Tuesday, 23 October 2018: 11:45 AM
Pinnacle room (Stoweflake Mountain Resort )
Burkely T. Gallo, OU/CIMMS and NOAA/OAR/NSSL, Norman, OK; and A. J. Clark, I. L. Jirak, C. P. Kalb, B. Roberts, T. Jensen, S. R. Dembek, Y. Wang, M. Xue, F. Kong, C. Zhang, T. A. Supinie, L. M. Harris, and S. J. Lin
The Finite Volume Cubed Sphere (FV3) model will replace the GFS in 2019 and eventually become the core around which NOAA’s modelling systems unify. As such, research and development at convection-allowing scales is needed to understand the convective characteristics of storms in the FV3. During the 2018 Spring Forecasting Experiment, fourteen FV3 configurations with convection-allowing nests were run by three agencies: the National Severe Storms Laboratory (NSSL), Center for Analysis and Prediction of Storms (CAPS), and the Geophysical Fluid Dynamics Laboratory (GFDL). These runs provide a rich dataset to help understand the performance of the FV3 in forecasting severe convective weather during the height of the spring severe convection season.
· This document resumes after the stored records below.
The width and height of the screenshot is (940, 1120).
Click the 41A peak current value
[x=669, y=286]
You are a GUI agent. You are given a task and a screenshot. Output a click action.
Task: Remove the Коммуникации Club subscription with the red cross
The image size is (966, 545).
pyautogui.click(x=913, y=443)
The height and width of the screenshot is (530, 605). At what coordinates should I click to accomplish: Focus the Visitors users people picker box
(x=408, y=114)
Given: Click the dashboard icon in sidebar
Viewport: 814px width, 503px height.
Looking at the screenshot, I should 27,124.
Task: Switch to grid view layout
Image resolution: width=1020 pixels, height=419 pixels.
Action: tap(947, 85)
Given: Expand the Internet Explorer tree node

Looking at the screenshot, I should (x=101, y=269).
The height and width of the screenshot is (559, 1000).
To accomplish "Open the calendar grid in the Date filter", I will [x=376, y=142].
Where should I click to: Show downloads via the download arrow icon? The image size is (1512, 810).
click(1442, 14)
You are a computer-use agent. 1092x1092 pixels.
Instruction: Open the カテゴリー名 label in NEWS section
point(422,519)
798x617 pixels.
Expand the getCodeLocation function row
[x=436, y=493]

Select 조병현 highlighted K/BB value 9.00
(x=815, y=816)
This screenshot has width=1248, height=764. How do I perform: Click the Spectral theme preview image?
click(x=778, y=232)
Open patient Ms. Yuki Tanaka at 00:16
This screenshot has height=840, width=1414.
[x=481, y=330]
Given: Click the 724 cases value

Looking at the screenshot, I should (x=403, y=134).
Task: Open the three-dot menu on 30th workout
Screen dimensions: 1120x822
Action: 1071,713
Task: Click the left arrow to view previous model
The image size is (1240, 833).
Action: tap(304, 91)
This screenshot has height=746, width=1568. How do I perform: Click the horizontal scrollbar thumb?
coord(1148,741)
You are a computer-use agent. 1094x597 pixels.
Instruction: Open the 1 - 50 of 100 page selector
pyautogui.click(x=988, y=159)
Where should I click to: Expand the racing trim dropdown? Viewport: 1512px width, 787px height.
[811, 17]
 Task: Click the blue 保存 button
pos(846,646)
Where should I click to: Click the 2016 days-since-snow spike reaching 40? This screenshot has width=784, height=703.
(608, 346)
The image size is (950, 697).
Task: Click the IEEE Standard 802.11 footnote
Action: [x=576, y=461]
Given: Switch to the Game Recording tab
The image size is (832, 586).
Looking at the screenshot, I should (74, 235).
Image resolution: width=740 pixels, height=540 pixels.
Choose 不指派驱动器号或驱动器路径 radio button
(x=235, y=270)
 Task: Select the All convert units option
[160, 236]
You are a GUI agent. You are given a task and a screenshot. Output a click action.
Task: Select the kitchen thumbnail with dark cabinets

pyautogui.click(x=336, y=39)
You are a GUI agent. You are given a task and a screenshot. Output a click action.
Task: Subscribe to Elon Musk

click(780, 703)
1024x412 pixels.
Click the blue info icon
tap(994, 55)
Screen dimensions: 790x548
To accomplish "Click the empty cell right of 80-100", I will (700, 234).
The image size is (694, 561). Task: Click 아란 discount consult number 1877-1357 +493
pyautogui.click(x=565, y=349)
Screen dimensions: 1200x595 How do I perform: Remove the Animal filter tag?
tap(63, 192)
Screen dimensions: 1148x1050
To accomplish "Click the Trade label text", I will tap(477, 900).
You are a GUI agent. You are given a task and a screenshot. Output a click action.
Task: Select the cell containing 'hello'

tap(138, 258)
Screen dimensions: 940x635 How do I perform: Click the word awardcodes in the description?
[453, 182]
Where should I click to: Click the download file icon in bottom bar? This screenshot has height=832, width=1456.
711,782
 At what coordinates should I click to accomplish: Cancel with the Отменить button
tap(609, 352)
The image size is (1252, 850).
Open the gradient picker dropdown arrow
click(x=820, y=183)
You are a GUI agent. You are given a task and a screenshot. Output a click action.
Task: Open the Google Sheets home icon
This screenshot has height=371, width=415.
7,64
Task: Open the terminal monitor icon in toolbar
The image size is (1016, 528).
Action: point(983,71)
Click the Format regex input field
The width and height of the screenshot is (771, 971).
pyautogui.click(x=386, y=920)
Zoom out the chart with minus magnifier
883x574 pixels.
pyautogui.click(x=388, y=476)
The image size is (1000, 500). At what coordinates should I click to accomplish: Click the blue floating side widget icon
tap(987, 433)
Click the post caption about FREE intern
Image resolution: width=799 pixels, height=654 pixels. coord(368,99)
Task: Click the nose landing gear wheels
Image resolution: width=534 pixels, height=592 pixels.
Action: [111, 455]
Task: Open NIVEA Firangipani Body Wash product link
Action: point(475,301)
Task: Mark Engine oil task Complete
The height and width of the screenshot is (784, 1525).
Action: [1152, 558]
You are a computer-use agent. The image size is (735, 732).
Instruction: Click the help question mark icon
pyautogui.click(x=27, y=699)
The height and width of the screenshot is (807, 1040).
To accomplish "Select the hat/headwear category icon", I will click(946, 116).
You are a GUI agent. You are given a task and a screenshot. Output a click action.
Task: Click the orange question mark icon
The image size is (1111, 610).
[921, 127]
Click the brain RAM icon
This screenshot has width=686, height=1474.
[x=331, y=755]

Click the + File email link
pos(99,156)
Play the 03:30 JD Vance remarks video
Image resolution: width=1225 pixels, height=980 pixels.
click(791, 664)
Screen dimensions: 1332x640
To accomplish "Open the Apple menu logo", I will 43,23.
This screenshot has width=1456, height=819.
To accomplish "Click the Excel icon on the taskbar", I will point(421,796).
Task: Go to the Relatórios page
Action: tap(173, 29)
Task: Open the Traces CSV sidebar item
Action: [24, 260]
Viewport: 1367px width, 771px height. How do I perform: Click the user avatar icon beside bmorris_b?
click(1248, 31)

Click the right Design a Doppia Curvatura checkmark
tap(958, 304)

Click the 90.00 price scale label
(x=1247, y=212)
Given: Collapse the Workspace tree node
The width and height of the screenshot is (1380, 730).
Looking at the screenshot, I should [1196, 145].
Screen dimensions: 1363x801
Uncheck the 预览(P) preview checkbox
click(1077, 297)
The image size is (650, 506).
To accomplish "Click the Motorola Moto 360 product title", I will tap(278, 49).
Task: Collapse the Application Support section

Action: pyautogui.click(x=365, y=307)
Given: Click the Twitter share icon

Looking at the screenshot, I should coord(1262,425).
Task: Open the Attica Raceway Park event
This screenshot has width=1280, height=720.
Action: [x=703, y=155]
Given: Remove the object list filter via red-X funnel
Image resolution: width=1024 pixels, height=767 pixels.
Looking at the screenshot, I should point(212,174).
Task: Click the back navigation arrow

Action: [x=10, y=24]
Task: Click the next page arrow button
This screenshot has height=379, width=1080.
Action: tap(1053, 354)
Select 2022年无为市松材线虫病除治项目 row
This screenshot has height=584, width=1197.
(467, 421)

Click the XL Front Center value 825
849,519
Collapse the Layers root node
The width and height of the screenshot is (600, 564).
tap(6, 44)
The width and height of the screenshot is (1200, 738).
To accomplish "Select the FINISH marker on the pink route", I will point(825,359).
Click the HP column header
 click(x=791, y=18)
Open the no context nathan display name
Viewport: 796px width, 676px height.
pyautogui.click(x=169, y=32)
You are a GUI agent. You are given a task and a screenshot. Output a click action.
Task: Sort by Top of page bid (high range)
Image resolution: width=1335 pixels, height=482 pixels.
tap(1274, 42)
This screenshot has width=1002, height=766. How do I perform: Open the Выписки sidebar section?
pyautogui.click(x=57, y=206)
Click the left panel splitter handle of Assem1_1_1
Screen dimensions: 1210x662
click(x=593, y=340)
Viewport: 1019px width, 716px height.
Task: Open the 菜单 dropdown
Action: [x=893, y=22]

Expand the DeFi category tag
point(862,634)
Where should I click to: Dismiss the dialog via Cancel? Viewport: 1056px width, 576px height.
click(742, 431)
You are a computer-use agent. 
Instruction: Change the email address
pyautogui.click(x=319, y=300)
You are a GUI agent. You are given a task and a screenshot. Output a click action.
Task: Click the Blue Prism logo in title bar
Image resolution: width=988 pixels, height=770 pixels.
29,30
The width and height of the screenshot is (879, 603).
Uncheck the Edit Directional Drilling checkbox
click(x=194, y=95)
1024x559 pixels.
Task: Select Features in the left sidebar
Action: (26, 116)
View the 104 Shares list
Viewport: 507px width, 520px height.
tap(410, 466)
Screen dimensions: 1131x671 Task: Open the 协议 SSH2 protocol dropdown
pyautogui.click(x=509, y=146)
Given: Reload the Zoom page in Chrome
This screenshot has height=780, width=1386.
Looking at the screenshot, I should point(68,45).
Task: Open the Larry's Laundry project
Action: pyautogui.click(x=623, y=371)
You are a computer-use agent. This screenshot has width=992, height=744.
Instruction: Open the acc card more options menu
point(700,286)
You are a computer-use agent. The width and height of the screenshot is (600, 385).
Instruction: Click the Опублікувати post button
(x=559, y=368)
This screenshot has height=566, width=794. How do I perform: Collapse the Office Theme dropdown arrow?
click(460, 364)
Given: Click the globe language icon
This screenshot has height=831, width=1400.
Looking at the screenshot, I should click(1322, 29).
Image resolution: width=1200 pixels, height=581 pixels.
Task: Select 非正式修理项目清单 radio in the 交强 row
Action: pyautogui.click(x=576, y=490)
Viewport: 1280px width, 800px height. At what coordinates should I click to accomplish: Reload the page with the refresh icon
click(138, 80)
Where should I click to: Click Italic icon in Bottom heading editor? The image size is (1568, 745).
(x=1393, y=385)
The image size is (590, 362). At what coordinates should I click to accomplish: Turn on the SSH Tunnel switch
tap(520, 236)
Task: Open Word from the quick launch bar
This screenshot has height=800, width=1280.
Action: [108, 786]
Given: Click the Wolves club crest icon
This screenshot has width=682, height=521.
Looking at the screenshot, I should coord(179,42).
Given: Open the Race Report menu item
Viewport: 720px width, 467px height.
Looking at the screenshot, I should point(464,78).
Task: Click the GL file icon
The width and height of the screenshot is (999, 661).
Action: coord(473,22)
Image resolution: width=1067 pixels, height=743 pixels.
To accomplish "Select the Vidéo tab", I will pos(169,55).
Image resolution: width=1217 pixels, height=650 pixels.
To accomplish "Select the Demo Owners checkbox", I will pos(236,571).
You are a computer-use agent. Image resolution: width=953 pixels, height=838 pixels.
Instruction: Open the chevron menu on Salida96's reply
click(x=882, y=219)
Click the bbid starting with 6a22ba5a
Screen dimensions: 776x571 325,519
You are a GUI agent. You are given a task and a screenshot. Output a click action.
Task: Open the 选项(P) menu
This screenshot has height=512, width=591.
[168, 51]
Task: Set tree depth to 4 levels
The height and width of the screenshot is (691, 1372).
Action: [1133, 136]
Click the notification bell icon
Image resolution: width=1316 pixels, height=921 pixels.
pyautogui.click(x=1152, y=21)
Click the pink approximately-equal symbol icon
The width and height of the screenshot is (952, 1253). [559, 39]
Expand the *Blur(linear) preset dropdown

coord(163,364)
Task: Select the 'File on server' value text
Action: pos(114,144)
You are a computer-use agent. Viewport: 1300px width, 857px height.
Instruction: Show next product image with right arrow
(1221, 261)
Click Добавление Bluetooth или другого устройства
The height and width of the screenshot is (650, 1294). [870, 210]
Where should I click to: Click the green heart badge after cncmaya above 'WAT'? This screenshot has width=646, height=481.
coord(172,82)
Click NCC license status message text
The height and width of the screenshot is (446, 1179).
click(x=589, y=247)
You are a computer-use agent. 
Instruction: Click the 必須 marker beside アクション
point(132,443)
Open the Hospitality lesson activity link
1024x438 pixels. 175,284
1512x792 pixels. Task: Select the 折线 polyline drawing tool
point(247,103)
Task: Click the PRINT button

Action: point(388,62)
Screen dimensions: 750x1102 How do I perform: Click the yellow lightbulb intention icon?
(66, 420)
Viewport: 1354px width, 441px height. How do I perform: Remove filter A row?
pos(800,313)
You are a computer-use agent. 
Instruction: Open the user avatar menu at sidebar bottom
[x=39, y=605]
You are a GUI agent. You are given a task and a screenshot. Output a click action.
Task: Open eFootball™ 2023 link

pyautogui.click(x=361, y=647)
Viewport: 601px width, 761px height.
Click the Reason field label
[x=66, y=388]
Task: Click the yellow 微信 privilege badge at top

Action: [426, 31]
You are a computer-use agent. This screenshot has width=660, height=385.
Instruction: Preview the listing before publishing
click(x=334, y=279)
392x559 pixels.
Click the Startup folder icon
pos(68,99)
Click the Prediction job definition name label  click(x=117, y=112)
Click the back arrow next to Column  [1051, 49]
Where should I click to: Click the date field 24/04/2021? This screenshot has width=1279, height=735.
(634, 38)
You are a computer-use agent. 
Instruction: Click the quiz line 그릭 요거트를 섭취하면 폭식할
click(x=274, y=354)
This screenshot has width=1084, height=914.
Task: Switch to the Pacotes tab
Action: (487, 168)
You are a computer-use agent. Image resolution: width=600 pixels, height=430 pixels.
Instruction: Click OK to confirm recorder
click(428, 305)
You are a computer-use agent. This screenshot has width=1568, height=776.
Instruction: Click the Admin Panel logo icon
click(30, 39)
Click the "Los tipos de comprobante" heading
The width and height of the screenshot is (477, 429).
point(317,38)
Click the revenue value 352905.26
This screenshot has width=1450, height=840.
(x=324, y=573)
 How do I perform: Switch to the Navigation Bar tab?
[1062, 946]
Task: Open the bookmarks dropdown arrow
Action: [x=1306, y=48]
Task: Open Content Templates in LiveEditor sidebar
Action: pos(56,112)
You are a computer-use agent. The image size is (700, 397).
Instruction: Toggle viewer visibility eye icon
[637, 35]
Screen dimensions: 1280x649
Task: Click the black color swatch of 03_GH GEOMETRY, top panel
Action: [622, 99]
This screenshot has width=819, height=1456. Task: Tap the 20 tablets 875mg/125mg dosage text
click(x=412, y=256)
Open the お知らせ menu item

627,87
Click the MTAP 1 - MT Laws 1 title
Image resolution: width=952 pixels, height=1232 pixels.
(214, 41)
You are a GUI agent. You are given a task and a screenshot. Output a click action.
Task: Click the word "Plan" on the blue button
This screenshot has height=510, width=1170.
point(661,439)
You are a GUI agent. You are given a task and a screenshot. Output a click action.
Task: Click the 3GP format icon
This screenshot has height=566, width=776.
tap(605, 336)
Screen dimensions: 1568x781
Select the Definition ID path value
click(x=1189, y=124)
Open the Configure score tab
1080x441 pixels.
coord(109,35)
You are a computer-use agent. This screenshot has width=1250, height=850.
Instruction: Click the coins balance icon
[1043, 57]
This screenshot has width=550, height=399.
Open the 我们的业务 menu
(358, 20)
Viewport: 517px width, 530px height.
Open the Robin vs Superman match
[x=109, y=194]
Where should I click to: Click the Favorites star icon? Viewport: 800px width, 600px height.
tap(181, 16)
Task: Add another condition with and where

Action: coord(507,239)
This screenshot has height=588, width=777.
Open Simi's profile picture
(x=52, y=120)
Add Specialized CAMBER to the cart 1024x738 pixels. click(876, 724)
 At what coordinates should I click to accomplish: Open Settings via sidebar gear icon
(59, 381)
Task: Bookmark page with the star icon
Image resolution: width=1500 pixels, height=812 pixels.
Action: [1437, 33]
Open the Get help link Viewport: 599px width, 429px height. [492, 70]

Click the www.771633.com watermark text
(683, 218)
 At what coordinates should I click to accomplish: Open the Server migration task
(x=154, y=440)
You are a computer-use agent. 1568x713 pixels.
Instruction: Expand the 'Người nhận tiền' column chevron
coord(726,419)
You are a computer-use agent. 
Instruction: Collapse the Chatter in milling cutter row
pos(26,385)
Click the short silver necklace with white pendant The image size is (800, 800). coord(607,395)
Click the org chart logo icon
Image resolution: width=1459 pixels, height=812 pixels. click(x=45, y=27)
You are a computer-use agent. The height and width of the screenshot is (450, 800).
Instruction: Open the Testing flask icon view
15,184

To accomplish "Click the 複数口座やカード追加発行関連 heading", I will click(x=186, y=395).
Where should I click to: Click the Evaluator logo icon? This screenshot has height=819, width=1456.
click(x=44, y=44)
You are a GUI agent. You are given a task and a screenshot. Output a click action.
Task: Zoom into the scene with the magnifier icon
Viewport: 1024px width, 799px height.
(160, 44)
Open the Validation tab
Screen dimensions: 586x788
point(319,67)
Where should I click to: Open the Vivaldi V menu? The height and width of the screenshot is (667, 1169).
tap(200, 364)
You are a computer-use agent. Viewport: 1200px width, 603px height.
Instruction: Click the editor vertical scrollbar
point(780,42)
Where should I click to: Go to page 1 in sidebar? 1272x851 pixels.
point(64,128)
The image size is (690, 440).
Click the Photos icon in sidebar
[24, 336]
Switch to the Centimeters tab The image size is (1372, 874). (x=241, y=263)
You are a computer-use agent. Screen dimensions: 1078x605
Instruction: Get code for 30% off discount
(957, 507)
Typical convection-allowing model parameters considered by forecasters when issuing severe convective outlooks will be examined herein, such as updraft helicity (UH), reflectivity, and environmental parameters. UH climatologies and surrogate severe fields help determine appropriate UH thresholds to use as severe weather proxies within FV3. Cases from the five weeks of the 2018 Spring Forecasting Experiment will be tested and supplemented with subjective evaluation results from participants in the 2018 SFE, which showed differences in participant impressions of the different forecasts. FV3 forecasts are evaluated alongside the HRRRv3, to identify strengths and weaknesses of the FV3 compared to current guidance. Evaluation metrics will be displayed using the scorecard framework developed using the Model Evaluation Tools (MET) software package, in addition to traditional graphics.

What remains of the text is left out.